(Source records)
###
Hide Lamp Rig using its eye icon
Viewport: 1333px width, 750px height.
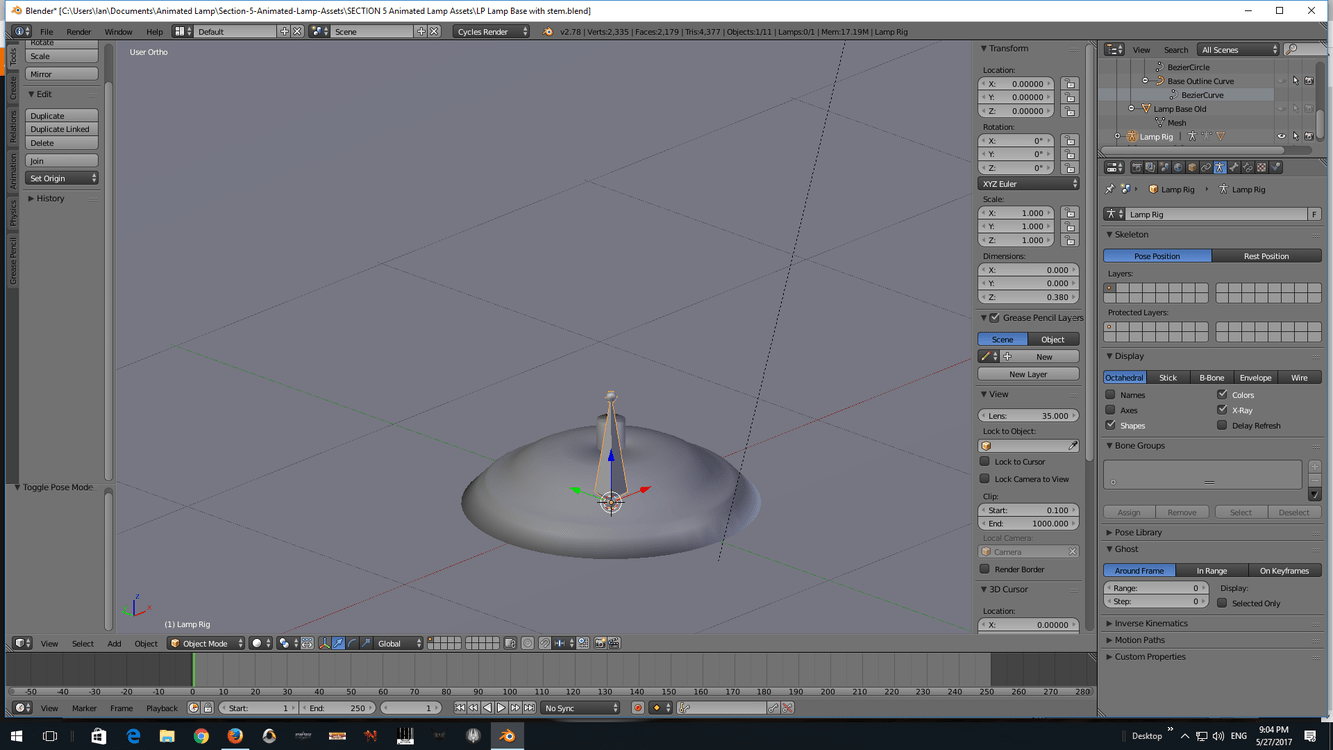point(1281,137)
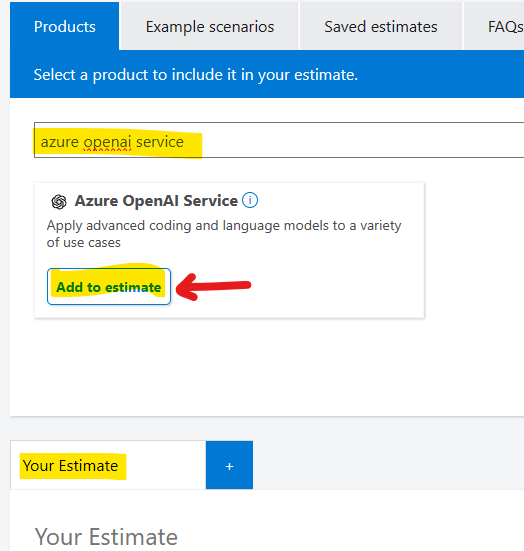The image size is (524, 551).
Task: Open the info icon beside Azure OpenAI Service
Action: [x=250, y=200]
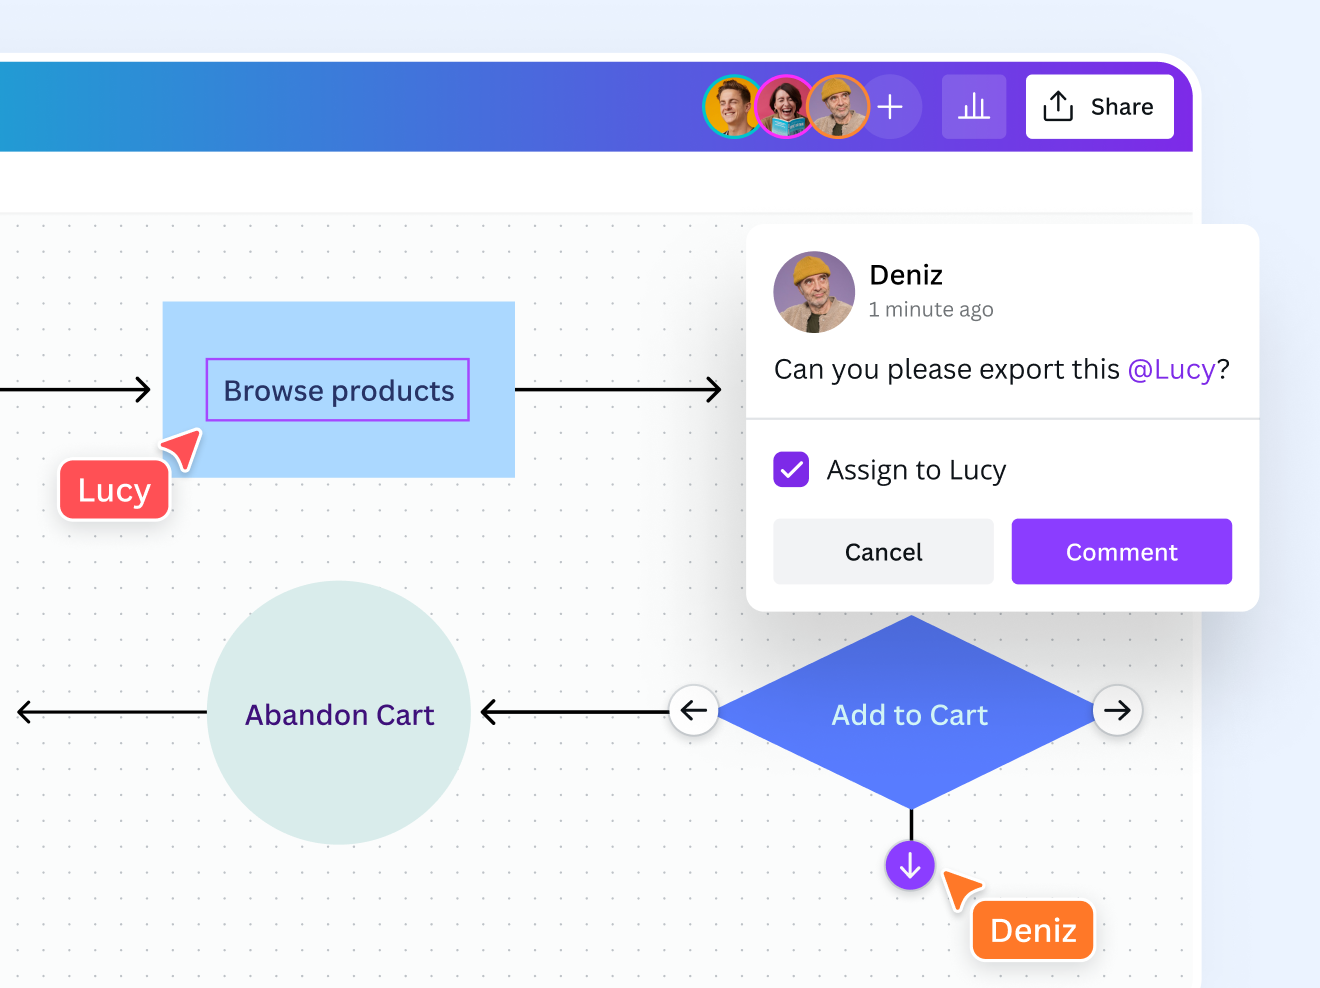Screen dimensions: 1320x988
Task: Uncheck the Assign to Lucy checkbox
Action: click(791, 469)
###
• _WHAT THE EXERCISE ASKS_
Repeat the data word for word. Images are not part of the copy.

• _RESPONSE TO THE EXERCISE_
Hide Lamp Rig using its eye icon
Viewport: 1333px width, 750px height.
point(1281,137)
The image size is (524, 551).
Task: Open the info icon beside Azure OpenAI Service
Action: [x=250, y=200]
Screen dimensions: 1320x988
Task: Uncheck the Assign to Lucy checkbox
Action: click(791, 469)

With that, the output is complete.